There are definitely pure grievers in game. I haven’t encountered this for a month or two but at one point there were players who were driving cars on Trial with Drivatar car mass and just rammed everything and spammed whatever via link. It’s virtual physics, weight / mass can be separate, so those accelerated and and I guess otherwise handled like any other car.
I don’t know but perhaps it is/was related to glitch some players use at the Eliminator.
Then there are type who just can’t handle being overtaken. Built their cars for straight line speed, are out at corners, get overtaken, “fix” the situation by catching up and ramming. Then they are in the ditch in next steep corner again, rinse and repeat.
Horizon doesn’t benefit that much from that type of customer, but behaviour patterns associated with poor impulse control and weak ability to form solutions are exactly kind of customer you want if your product works on frustration/microtransaction dynamic.
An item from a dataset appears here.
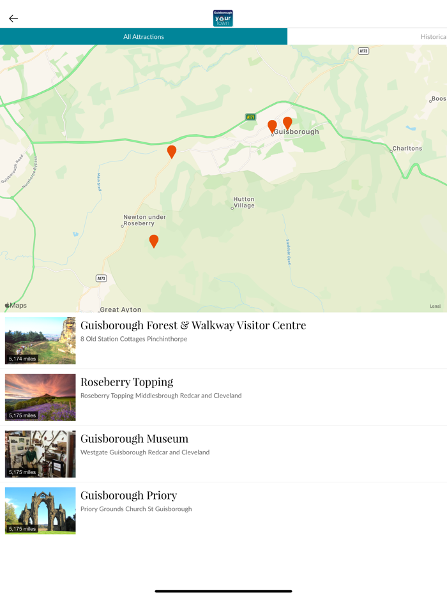Open the map Legal link
The width and height of the screenshot is (447, 596).
[436, 306]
Industry has had this knowledge for two decades at least.
When looking for solutions that would work for Horizon, if it’s going to stay like it is now, it’s important to make distinction between different groups there. These kind of patterns are not associated by large group of casual gamers, it’s actually other way around.
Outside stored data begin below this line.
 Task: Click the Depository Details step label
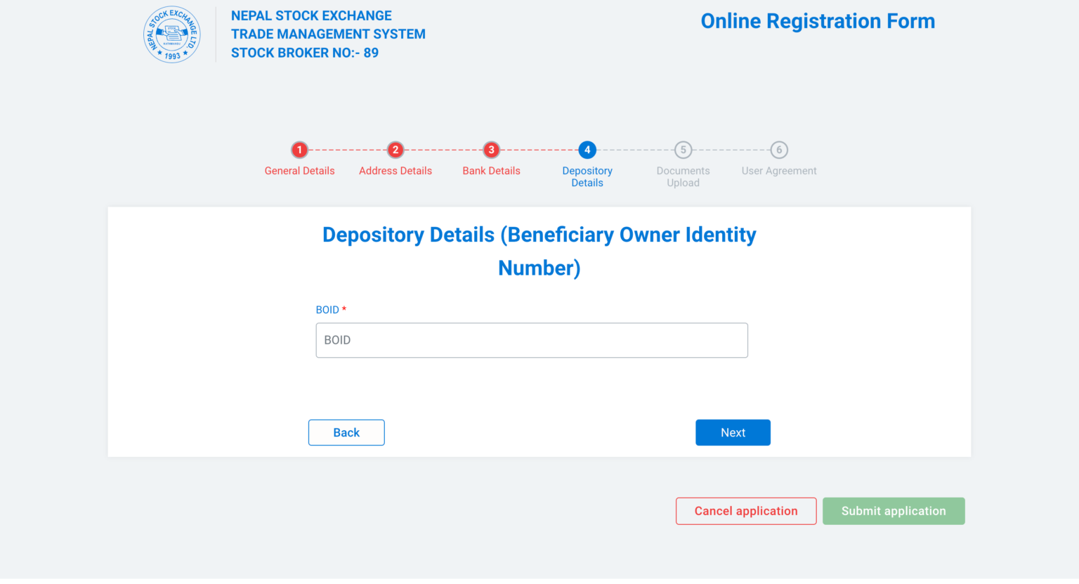(587, 176)
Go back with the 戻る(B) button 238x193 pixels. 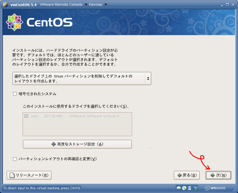click(x=187, y=175)
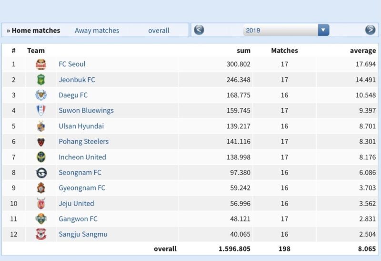This screenshot has width=381, height=261.
Task: Open the Gyeongnam FC team link
Action: [81, 188]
Some things are learned, it’s not easy subject and I’m not going go into too much detail here, but time zones do matter. It did when I played FH4, it does now. People pick things from their environments, that can be influenced. It’s important to have relevant policies visible and make it clear that they are also really enforced.
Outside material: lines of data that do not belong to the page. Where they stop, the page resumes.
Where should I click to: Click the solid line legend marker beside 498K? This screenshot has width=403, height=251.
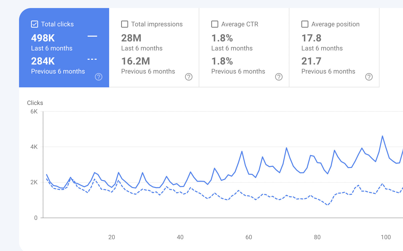(92, 36)
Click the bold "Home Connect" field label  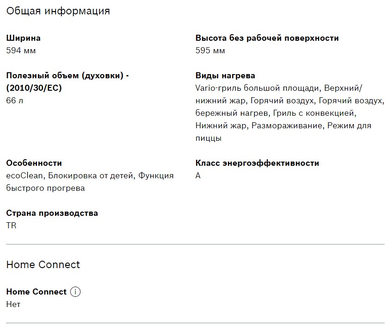click(x=36, y=292)
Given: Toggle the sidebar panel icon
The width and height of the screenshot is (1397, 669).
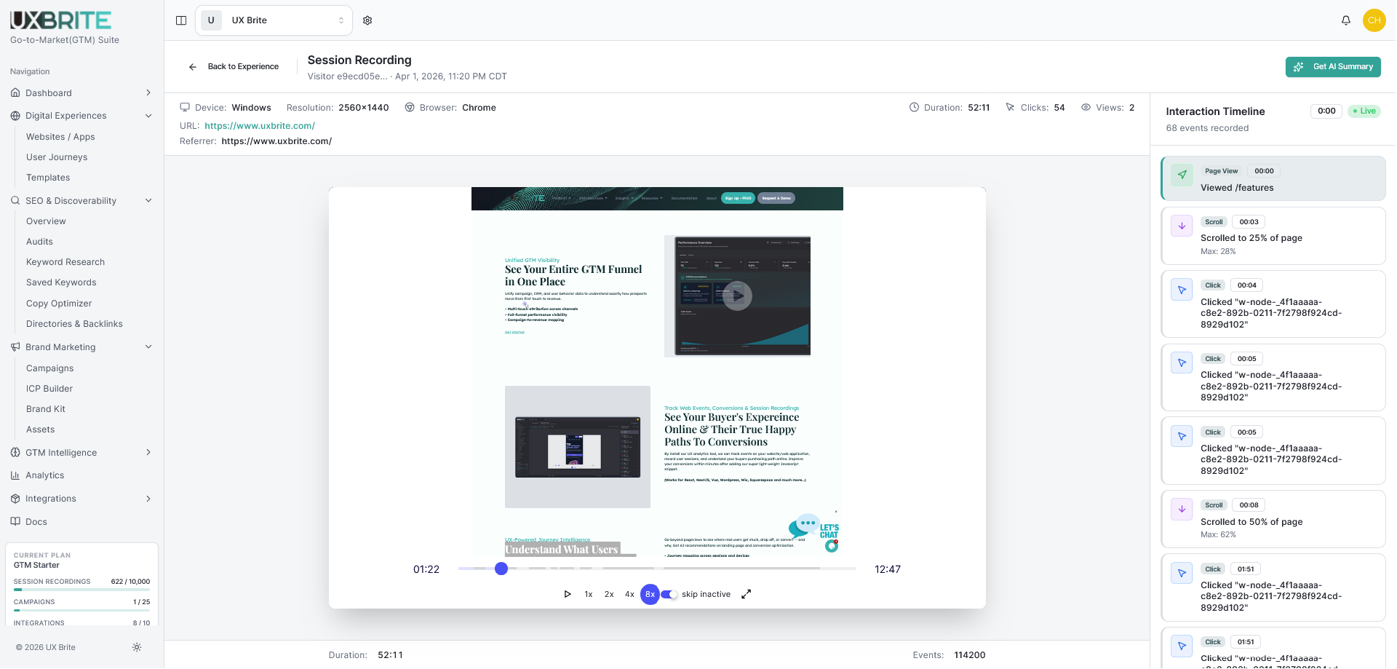Looking at the screenshot, I should click(x=181, y=20).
Policies / code of conduct, it takes perhaps less than 30% of population to cause major shifts in attitudes. Then what influences that might be smaller percentage, but also percentage that cannot in practical means be negotiated with. There’s dynamic, like in Horizon someone keeps ramming somebody, finally one being rammed loses their cool and start ramming everybody else too and that’s the worst problem.
More than 40 million people have played Horizon 5. It’s absurd number, but I believe they could actually get even larger.
Horizon is really good making things work for people doing same events, yet having different goals. For some race event may be great, it has inherited value and completing it becomes goal itself, while others don’t find that same event interesting, their goal is just to get rewards.
There is more to Horizon. Everybody can be interested about car culture for a five minutes, but good experience with Horizon can make people interested about car culture for ten minutes and that’s how to sell more expansions and car packs. It’s that getting further into masses, people appreciate their time differently and bad experience online, if it happens multiple times can come into way of printing money.